13 October 2010

Jon Stewart and liberalism's original sin

I have the greatest respect for Jon Stewart as a man and as a comic. And his Rally to Restore Sanity is brilliant — and long overdue. But Stewart is, nonetheless, a liberal guilty of that philosophy's original sin.

I refer of course to the obsession with balance. In the pursuit of tolerance, liberals have a tendency to insist that each side in an argument is equally worthy, or equally unworthy, as the case may be. Listening fairly to all sides is important, of course, but that doesn't mean all sides have an argument of equal merit. Often they don't, and it may be both unfair and dangerous to act as if they did.

For example, when Stewart talks about the toxic atmosphere in American politics today, he suggests that both sides, liberals and conservatives, are equally to blame. But this is not true. The great part of the toxicity in American politics comes from the hard right.

Supplied records >>
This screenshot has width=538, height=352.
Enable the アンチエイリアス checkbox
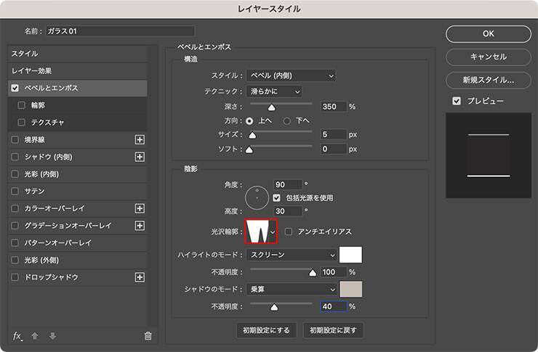tap(289, 232)
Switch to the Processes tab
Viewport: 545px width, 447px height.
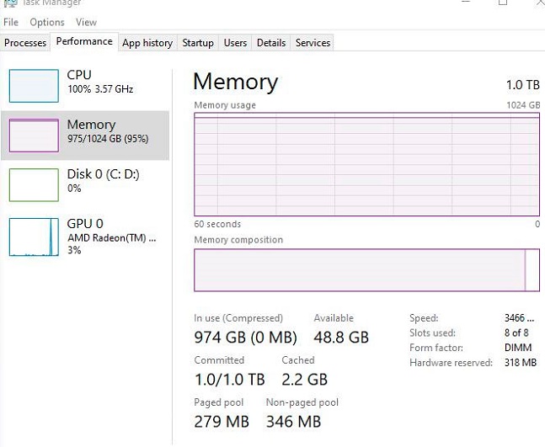click(x=25, y=43)

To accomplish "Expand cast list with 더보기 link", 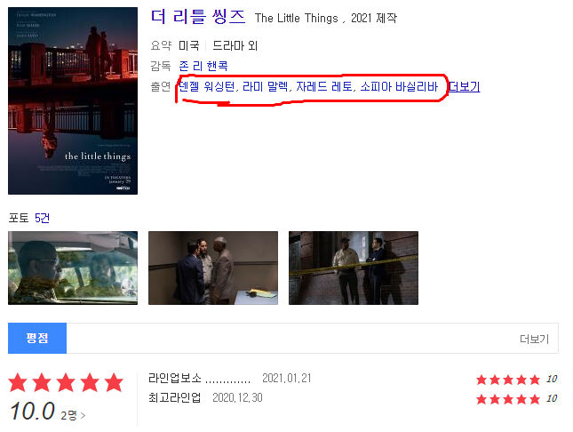I will point(464,87).
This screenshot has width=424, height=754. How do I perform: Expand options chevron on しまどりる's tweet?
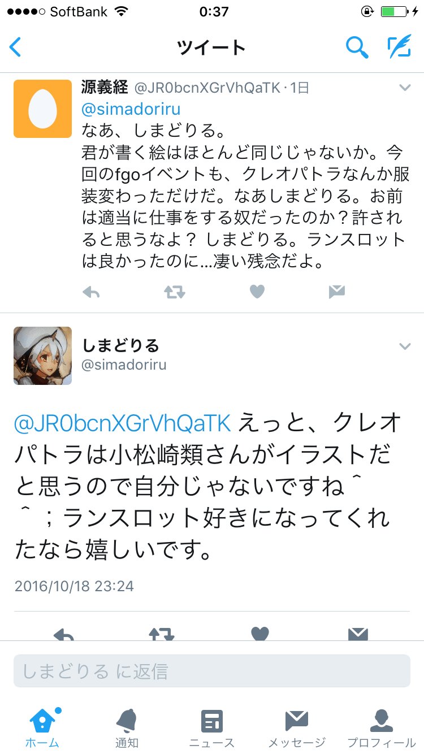coord(405,346)
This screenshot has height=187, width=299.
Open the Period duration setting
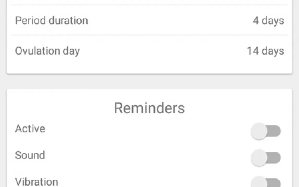pos(52,20)
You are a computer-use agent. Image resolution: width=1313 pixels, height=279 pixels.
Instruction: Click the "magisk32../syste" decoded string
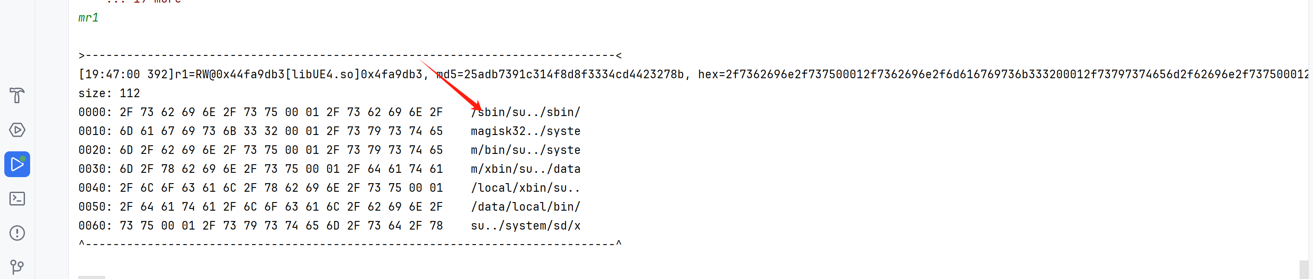(x=526, y=131)
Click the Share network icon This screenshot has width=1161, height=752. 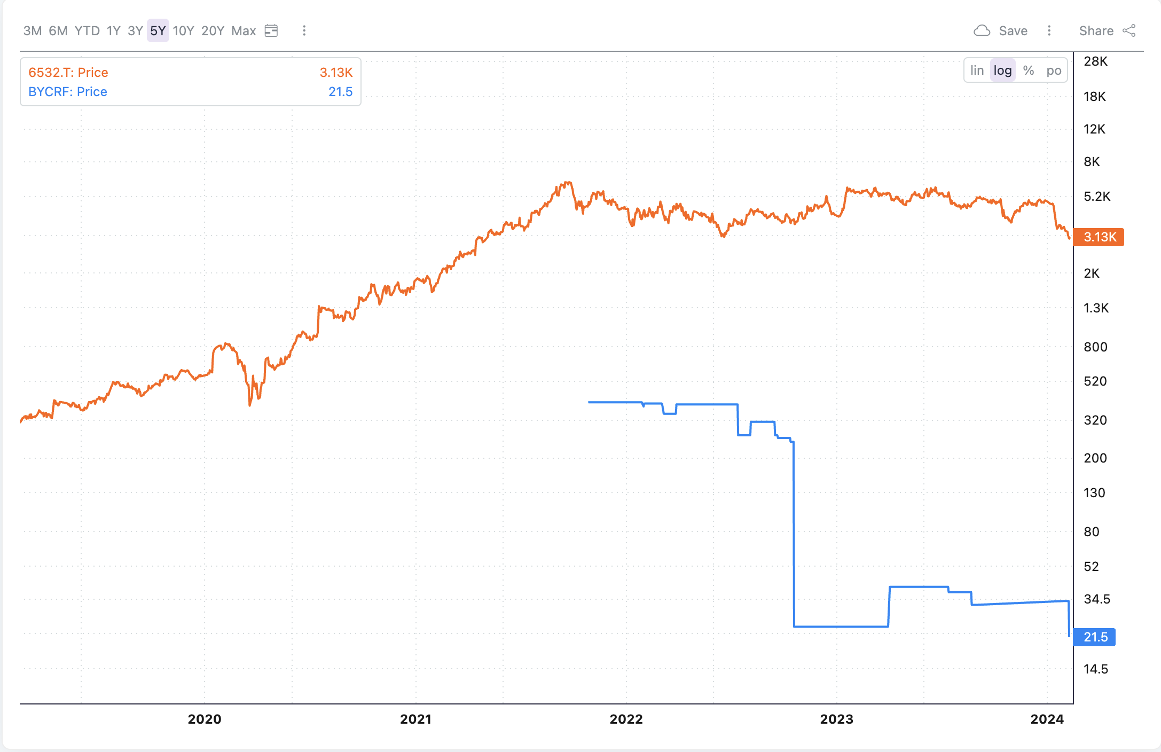(1129, 31)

The task >> In the article on Jon Stewart and liberalism above, transcribe the passage from "I refer of course" up to and including "if they did.".

Answer to this exercise >>
I refer of course to the obsession with balance. In the pursuit of tolerance, liberals have a tendency to insist that each side in an argument is equally worthy, or equally unworthy, as the case may be. Listening fairly to all sides is important, of course, but that doesn't mean all sides have an argument of equal merit. Often they don't, and it may be both unfair and dangerous to act as if they did.